I wonder if one could dream up a monitoring routine for the available memory that could prevent further processes being spawned once memory usage reaches say 80% of all that is available.... But in that case, some processes would have to wait for others to complete, so you still get the overhead from parallelization without the benefits. So instead you should dynamically tune the number of parallel processes. You can probably do something like that based on the output of psutil.virtual_memory() ... good luck ;-)

Anyway, thanks for the suggestion of using scipy. I can give it a shot.

Cheers,

Arndt

isbjoernen commented 4 months ago

Guillaume: I think it's fine to leave the Pool [in the uncertainties calculations] the way it is. It's just used to compute the distances between points, it's not heavy in memory at all (and it occurs really at the beginning of the simulation, so if your run crashes after two hours, that's not the issue).

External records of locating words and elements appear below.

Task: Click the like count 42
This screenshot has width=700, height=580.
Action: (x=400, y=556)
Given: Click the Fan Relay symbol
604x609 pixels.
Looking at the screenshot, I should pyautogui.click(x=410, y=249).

I think this was only an issue for me while trying to debug from within my IDE, which seems to cause a significant overhead. In the screenshot from 'top' you can see 14 processes occupying 17.6g of virtual memory each (I limited the pool to 14 out of 16 cpus). if run normally, these processes take 12.3g each. Perhaps I'm overly cautious, but as a rule of thumb I don't give more than 90% of available cpus to a single Pool() and always leave at least one cpu free, so the system has a chance to react to human or other intervention, monitoring, etc.

top

At this stage, memory does not seem to be an issue (yet). While above is running I get:

`free -m

                    total         used          free      shared  buff/cache   available 

Mem: 62805 15140 18894 1 29477 47664 Swap: 0 0 0`

isbjoernen commented 4 months ago

I got around the OOM error described above by reducing the number of cores allowed in the the adjoint run as suggested by Guillaume. I have pushed a minor change to the masterPlus branch that ensures that the key model:extra_arguments:adjoint: -n 6 is favored in the transport.py adjoint over the also present key '*': -n ${machine.ncores} . Thus, setting model:extra_arguments:adjoint: -n to about half the number of ${machine.ncores} in your lumia config.yaml file might be a good conservative first guess on a "low memory" system, when trying to find good values for these machine tuning parameters.

I repeated the test run I got from Yohanna and it completed successfully (run id LumiaMasterPlus-2024-07-04T14_58) with the latest changes. So you can now go ahead and try the masterPlus branch for yourself.